You can spend PayBack points you earn with the American Express PayBack Card to buy food, groceries, and everyday essentials at shops such as Rewe, Penny, Alnatura, DM, and Fressnapf. Or on leisure and travel at PayBack partners such as H-Hotels.com, SunExpress, Sixt, and Best Western Hotels and Resorts.
💡Bonus Tip: Paying for all your monthly expenses with your American Express PayCard Card will maximize your PayBack cashback points. We’ve done just that and earn between €10–€20 in PayBack points every month.
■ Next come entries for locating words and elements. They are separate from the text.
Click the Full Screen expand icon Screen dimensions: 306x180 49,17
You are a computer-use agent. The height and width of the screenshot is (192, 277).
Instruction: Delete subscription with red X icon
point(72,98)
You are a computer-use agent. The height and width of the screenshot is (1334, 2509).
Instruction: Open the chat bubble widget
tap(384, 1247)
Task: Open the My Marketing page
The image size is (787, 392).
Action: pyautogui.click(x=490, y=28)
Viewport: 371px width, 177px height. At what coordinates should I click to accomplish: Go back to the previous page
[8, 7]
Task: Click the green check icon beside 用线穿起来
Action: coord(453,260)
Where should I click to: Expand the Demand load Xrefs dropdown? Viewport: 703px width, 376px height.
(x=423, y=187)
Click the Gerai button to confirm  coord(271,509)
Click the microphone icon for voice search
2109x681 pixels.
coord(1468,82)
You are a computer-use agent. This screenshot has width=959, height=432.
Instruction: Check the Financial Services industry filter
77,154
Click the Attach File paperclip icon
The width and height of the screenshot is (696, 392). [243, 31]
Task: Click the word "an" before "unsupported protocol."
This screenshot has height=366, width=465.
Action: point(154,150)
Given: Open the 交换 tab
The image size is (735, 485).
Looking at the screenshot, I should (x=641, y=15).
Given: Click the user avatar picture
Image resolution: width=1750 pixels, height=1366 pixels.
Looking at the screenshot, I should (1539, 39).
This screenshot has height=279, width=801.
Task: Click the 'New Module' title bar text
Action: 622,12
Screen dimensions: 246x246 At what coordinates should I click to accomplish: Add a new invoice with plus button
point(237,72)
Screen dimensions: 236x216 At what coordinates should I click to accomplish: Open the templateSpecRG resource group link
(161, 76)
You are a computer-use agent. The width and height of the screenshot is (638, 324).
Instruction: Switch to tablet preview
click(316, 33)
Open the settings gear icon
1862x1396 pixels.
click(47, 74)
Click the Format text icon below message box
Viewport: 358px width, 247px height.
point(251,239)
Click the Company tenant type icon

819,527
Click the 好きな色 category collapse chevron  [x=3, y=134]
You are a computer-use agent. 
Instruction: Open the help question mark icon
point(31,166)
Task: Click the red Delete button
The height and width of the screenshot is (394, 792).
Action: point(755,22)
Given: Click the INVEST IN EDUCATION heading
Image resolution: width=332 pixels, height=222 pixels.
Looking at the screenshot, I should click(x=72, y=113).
Having a free credit card in Germany is convenient. But you must make sure that you don’t spend beyond your means and pay down your American Express PayBack card every month to avoid paying fees.
The only downside is that the app and website are only available in German. But the American Express customer service will gladly assist you in English if you need assistance. It’s not the most expat-friendly credit card. But the American Express PayBack Card is currently one of the only free credit cards in Germany that offer cashback points.
Useful Tip: We use Google Chrome’s automatic translator to manage and pay our American Express PayBack credit card. So even though their website is only available in German, you’ll get by just fine.
Save Money on Food and Groceries in Germany
Food and groceries in Germany are pretty affordable compared to most first-world countries. But there are tips and tricks to save even more money buying groceries in Germany.
Tip 1 is to download the apps for the supermarkets you visit the most and join their loyalty programs. Most supermarkets offer redeemable points as well as extra discounts if you have a loyalty card.
Tip 2 is to use the supermarket apps to compare the food and grocery discounts and specials of the week. We’ve often found weekly specials at mid-range supermarkets, like Rewe and Edeka, to be cheaper than shopping at discount grocery stores, like Aldi and Lidl.
Tip 3 is to buy food and fresh produce that are on sale or in season. We’ve found this tip particularly effective for saving money with the high inflation we’re experiencing in Germany.
Our final tip is to split up your grocery trips. Instead of buying everything at the closest and most convenient supermarket. Make a list of which weekly discounts to shop at each grocery store.
And for other daily essentials and food items you need that aren’t on sale. We’d recommend buying them at your discount supermarkets like ALDI, Penny, and Lidl.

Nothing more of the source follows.